Чему же верить? Тысячекратным воплям или монументальному слову? И тому и другому! Организм Ницше был по природе крепок и устойчив, его ствол прочен и мог выдержать огромную нагрузку: его корни глубоко уходят в здоровую почву немецкого пасторского рода. В общем итоге "in summa summarum", как совокупность задатков, как организм в своей психофизиологической основе, Ницше действительно был здоров. Только нервы слишком нежны для его бурной впечатлительности и потому всегда в состоянии возмущения (которое однако не в силах поколебать железную мощь его духа). Ницше сам нашел удачный образ для выражения этого опасного и в то же время неприступного состояния: он сравнивал свои страдания со "стрельбой из орудий мелкого калибра". И действительно, ни разу в этой войне дело не доходит до вторжения за внутренний вал его крепости: он живет как Гулливер - в постоянной осаде среди пигмеев. Его нервы неустанно бьют набат на дозорной башне внимания, всегда он в состоянии изнурительной, мучительной самозащиты. Но ни одна болезнь (кроме, той может быть, единственной, которая в течение двадцати лет роет минный подкоп к цитадели его духа, чтобы внезапно взорвать ее) не достигает победы: монументальный дух Ницше недоступен для "орудий мелкого калибра"; только взрыв способен сокрушить гранит его мозга. Так неизмеримому страданию соответствует неизмеримая сопротивляемость, исключительной стремительности чувства исключительная чуткость нервно-двигательной системы. Ибо каждый нерв желудка, как и сердца, как и высших чувств, является в его организме точнейшим, филигранно-выверенным манометром, который болезненным возбуждением, как бы резким отклонением стрелки, отмечает самые незначительные изменения в напряжении. Ничто у него не остается скрытым от тела (как и от духа). Малейшая лихорадка, немая для всякого другого, судорожным сигналом подает ему весть, и эта "бешеная чувствительность" раздробляет ему природную жизнеспособность на тысячи колющих, режущих, пронзающих осколков. Отсюда эти ужасные вопли - всякий раз, как малейшее движение, неподготовленный жизненный шаг вызывает прикосновение к этим обнаженным, судорожно напряженным нервам.

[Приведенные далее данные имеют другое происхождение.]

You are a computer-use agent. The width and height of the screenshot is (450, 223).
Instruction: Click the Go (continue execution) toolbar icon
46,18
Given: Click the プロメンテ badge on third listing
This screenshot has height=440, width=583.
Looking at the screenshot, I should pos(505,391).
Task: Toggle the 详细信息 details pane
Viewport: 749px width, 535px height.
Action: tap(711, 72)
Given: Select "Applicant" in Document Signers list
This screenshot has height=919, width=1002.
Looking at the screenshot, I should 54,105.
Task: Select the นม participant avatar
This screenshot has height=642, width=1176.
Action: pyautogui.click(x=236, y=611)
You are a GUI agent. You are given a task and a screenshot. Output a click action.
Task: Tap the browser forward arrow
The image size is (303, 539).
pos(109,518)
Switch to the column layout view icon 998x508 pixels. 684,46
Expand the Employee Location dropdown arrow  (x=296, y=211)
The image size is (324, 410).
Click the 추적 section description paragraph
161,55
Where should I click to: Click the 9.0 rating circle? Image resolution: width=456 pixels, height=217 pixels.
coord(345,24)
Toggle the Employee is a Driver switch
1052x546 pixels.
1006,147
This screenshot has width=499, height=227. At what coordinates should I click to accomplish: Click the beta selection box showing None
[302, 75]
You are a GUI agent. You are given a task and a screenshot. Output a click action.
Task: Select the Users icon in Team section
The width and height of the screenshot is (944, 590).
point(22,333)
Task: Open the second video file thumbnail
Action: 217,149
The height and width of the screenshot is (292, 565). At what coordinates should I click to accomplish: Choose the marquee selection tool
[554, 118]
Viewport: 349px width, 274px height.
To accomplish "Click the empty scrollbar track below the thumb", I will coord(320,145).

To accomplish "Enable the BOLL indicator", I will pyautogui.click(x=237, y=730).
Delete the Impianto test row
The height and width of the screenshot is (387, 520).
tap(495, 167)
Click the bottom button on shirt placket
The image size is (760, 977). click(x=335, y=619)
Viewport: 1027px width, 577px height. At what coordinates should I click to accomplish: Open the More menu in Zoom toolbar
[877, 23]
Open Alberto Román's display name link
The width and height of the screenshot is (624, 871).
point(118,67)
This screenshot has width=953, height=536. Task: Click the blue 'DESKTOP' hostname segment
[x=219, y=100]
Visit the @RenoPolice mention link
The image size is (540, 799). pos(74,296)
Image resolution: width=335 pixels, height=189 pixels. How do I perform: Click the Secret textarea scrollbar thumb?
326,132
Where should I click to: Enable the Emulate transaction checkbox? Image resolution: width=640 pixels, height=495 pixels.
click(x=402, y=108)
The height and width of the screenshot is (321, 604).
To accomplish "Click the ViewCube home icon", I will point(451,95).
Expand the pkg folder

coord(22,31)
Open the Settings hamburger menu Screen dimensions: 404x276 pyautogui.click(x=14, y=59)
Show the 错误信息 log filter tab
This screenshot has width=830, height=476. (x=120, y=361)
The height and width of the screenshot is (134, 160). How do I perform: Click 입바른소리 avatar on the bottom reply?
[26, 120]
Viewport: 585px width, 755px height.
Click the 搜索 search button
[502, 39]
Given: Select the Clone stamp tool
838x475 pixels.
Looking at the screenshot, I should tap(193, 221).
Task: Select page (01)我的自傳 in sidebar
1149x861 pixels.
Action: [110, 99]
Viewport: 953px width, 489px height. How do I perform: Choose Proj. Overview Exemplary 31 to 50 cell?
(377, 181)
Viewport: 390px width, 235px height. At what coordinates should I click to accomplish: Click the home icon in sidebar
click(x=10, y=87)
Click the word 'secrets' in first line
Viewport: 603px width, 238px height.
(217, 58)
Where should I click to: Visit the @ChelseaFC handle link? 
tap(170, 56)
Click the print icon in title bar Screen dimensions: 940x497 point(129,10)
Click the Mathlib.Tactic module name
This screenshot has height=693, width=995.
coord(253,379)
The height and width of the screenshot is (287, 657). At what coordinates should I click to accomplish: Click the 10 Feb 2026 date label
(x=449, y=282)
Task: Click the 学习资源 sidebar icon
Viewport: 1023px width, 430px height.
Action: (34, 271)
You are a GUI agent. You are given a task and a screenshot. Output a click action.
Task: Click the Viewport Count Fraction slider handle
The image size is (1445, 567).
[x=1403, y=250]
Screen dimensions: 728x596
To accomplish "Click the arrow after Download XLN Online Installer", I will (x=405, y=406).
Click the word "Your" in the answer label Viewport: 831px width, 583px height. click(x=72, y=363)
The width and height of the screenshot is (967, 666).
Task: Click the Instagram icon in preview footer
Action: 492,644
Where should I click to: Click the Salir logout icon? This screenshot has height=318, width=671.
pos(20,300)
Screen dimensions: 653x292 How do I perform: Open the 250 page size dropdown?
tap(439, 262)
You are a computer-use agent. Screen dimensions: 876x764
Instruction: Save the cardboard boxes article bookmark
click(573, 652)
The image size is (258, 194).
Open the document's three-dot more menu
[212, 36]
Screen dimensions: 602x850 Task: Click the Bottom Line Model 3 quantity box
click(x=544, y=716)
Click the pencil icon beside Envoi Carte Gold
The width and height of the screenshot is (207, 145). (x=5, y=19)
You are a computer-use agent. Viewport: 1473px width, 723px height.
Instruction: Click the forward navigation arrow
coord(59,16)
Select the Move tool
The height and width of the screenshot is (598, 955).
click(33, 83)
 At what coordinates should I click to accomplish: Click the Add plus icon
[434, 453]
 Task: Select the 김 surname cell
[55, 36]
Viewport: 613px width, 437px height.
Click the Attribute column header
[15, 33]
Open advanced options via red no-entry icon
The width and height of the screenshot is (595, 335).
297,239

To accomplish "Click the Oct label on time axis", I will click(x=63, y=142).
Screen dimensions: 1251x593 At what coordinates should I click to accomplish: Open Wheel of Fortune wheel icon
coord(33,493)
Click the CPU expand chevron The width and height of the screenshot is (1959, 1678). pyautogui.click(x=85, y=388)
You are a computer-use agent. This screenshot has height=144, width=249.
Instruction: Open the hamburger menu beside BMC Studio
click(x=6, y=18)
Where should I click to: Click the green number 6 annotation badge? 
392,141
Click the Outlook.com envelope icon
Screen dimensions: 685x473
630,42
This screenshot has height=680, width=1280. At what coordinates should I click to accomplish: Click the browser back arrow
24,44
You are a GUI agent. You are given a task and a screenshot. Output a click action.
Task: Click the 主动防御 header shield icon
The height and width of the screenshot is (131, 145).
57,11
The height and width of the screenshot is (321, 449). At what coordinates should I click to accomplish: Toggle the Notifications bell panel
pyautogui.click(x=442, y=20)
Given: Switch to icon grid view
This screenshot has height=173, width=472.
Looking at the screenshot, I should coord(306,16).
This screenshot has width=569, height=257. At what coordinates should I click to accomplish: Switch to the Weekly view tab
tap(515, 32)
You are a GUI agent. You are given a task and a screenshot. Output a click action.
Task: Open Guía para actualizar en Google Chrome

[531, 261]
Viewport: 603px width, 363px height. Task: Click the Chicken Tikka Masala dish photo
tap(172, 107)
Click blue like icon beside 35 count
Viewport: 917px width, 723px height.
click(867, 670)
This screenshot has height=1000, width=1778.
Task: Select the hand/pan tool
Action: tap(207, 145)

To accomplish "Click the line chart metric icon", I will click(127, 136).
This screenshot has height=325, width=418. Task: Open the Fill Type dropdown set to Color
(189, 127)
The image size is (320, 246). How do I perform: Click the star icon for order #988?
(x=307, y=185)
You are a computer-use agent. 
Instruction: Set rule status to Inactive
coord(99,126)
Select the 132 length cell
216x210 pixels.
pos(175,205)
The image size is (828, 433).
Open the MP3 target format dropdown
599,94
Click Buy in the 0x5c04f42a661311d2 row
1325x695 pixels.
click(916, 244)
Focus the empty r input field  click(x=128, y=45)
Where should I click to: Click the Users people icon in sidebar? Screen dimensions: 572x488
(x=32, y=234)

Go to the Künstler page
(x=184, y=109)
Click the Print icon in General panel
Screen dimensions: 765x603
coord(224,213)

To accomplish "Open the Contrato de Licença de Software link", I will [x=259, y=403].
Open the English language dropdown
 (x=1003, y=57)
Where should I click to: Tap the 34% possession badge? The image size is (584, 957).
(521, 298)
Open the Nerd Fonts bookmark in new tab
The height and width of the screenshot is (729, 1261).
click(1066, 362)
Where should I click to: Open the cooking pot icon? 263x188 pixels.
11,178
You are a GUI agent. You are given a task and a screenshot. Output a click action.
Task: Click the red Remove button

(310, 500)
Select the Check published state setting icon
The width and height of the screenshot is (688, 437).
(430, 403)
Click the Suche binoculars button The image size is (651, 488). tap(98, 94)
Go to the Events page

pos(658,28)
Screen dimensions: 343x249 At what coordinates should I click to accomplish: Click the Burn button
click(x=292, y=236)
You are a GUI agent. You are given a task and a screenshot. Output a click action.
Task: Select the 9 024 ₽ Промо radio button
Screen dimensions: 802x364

Эта ужасающая, демоническая сверхчувствительность его нервов, на весах которой всякий едва вибрирующий нюанс, для других дремлющий глубоко под порогом сознания, превращается в отчетливую боль, является корнем всех его страданий и в то же время ядром его гениальной способности к оценке. Ему не нужно что-либо вещественное, реальный аффект, для того чтобы в его крови возникла судорожная реакция: уже самый воздух с его суточными изменениями метеорологического характера служит для него источником бесконечных мучений. Едва ли найдется еще один человек, живущий духовными интересами, который был бы так чувствителен к метеорологическим явлениям, так убийственно чуток ко всякому атмосферному напряжению и колебанию, был бы в такой мере манометром и ртутью, обладал бы такой раздражительностью: словно тайные электрические контакты соединяли его пульс с атмосферным давлением, его нервы с влажностью воздуха. Его нервы отмечают болью каждый метр высоты, всякое изменение давления, и мятежным ритмом отвечают на всякий мятеж в природе. Дождь, облачное небо понижает его жизнеспособность ("затянутое небо глубоко угнетает меня"), грозовые тучи он ощущает всем существом, вплоть до кишечника, дождь его "депотенцирует", сырость изнуряет, сухость оживляет, солнце освобождает, зима для него - столбняк и смерть. Никогда барометрическая игла его апрельски непостоянных нервов не остается неподвижной: разве лишь изредка при безоблачном пейзаже безветренной возвышенности Энгадина. Но не только внешнее небо отражает в нем давление и облачность: его чуткие органы отмечают также всякое давление, всякое возмущение на внутреннем небе, на небе духа. Ибо всякий раз как сверкнет мысль в его мозгу, она будто молния пронизывает туго натянутые нити его нервов: акт мышления протекает у Ницше до такой степени экстатично и бурно, до такой степени электрически-судорожно, что всякий раз он действует на организм как гроза, и "при всяком взрыве чувства достаточно мгновения в точном смысле этого слова, для того чтобы изменить кровообращение". Тело и дух у этого самого жизнеспособного из мыслителей связаны до того напряженно, что внешние и внутренние воздействия он воспринимает одинаковым образом: "Я не дух и не тело, а что-то третье. Я страдаю всем существом и от всего существующего".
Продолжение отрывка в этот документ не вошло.